Definitions of Levels of Contact

Introduction

There can often be confusion about what type of contact different Child Contact Centres provide. This confusion has, in the past, and continues to result in, a large number of inappropriate referrals to some Child Contact Centres.

The Child Contact Centre Working Group has prepared the definitions of supported and supervised contact that follow. It is hoped that they will help to reduce the confusion and number of inappropriate referrals to Child Contact Centres.

Supported Child Contact

Supported contact takes place in a variety of neutral community venues where there are facilities to enable children to develop and maintain positive relationships with non-resident parents and other family members. Supported Child Contact Centres are suitable for families when no significant risk to the child or those around the child has been identified.
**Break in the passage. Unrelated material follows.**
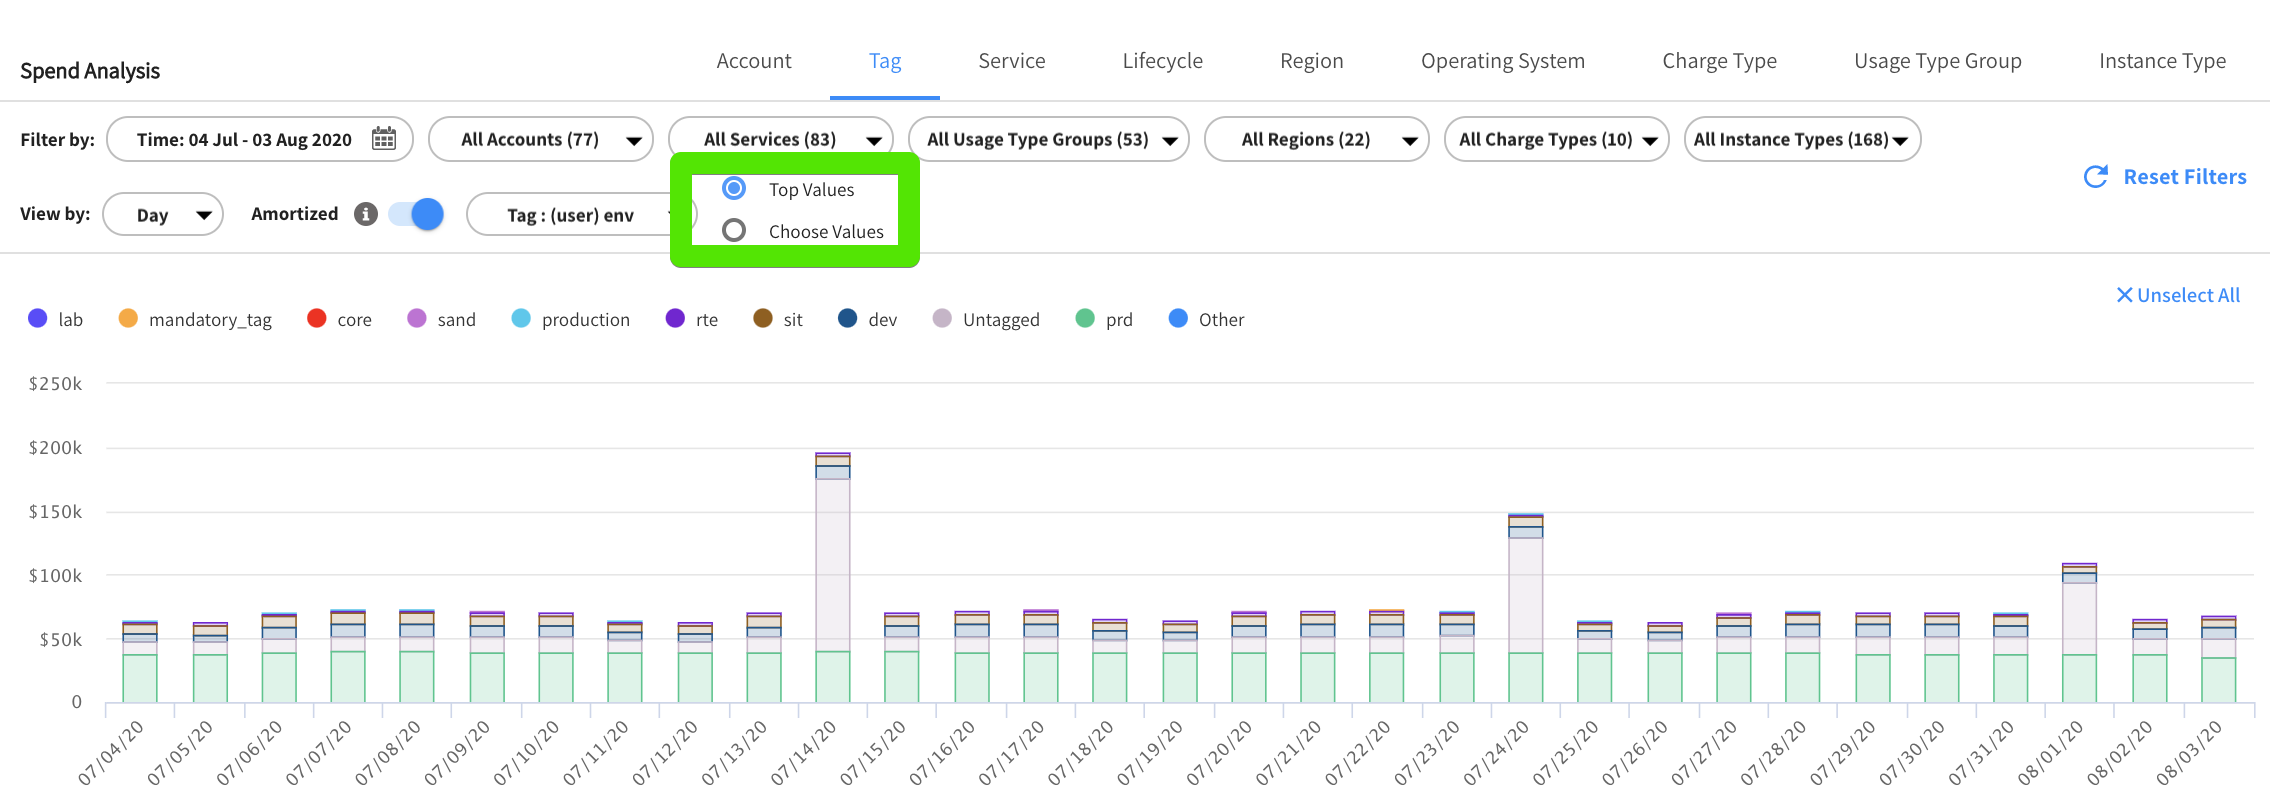Click the Untagged legend dot
Image resolution: width=2282 pixels, height=812 pixels.
pyautogui.click(x=942, y=319)
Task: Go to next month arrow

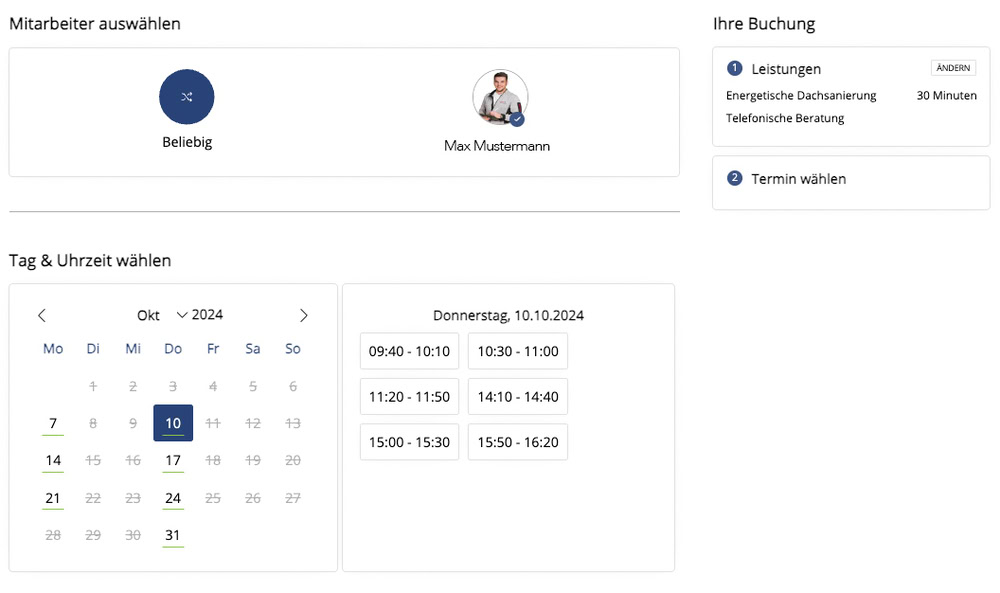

The basic elements of supported contact are:

• Staff do not take sides.

• Staff and volunteers are available for assistance but there is no close observation, monitoring or evaluation of individual contacts/conversations.

• Several families are usually together in one or a number of rooms.

• Encouragement for families to develop mutual trust and consider more satisfactory family venues.

• Apart from attendance dates and times, no detailed report will be made to a referrer, CAFCASS, a party’s solicitor or court, unless there is a risk of harm to the child, parent or Centre worker.

• An acknowledgement that it be viewed as a temporary arrangement to be reviewed after an agreed period of time.

Supervised Child Contact

A Supervised Child Contact Centre should be used when it has been determined that a child has suffered or is at risk of suffering harm during contact. Referrals will usually be made by a court, CAFCASS officer, local authority or another Child Contact Centre, but in exceptional circumstances a Child Contact Centre may accept a self-referral. Supervised contact ensures the physical safety and emotional well being of a child. It also assists in building and sustaining positive relationships between a child and members of their non-resident family. This requires supervisors who are skilled and confident enough to intervene immediately and firmly if necessary and can work professionally in a planned way with vulnerable children and highly distressed adults.

Supervised contact requires:

• Individual supervision of contact with the supervisor in constant sight and sound of the child, which in turn requires that they have the support of a nearby colleague.

• A high commitment of resources including continuity of supervision and the professional oversight of staff.

• The supervisor and the Centre having access to all relevant court papers and transcripts of any judgments in order to supervise effectively. The party making the referral ensuring that the court gives permission for such disclosure.

• All contact to be closely observed and recorded in a manner appropriate to the purpose of protecting children and working in a planned way with parents.

• A venue that provides privacy and confidentiality to each child and family and is structured to provide maximum safety to all concerned and maximum stimulation for children.

• Contact is time limited with a planned aim to regularly assess and review progress and the possibility of safer future outcomes.

The level of supervision may be reduced in a planned way after a professional assessment has been made. Some families, after being assessed, may move from constant supervision to an intermediate level of supervision, escorted outings, or supported or unrestricted contact, while others will always need the security of full supervision.
Supervised contact is provided by a variety of agencies, both in the voluntary sector and by local authorities. Facilities will therefore vary, and different models will be offered.


Supported or Supervised?

The needs of families can differ widely and there will be some contact situations that require less intensive supervision than indicated in the definition of supervised contact, but more oversight or assistance than would be offered through supported contact. For example this might apply to cases where there is a history of conflict, poor parenting, a low risk of violence, a manageable substance problem or need for re-introduction to parents/siblings. Subject to completion of a referral form, risk assessment and management planning, the family will be referred on to the most suitable venue for the level of service needed.

Children First does NOT discriminate between parents on the basis of gender and recognises that there are many cultural and ethnic differences between families. We endeavour to be culturally sensitive and try hard to provide staff and volunteers representative of the linguistic needs, racial and cultural backgrounds of most families using the Centre.

Indirect Contact

Indirect Contact is not available in Supported Child Contact Centres. This form of contact is often used to re-introduce a child / children to a non-resident parent when they have not seen them for a long period of time or there are concerns about domestic violence or child abuse. It involves:

• The non-resident parent having no face-to-face contact with their child/children.

• A third party such as a solicitor, CAFCASS officer or Social Worker receiving letters and gifts from the non-resident parent which they then pass on to the child / children.

Handovers

Handovers can take place at the majority of Child Contact Centre and are set up through the normal referral process. Parents do not have to meet, as the handover will be done by Child Contact Centre staff or volunteers. The non-resident parent will then take the child out of the Centre for the duration of the visit, bringing them back to the Centre afterwards. It may be possible for the child to be picked up from one Child Contact Centre in the morning and then taken back to another Child Contact Centre in the afternoon if they are in the same area or at another mutually agreed venue.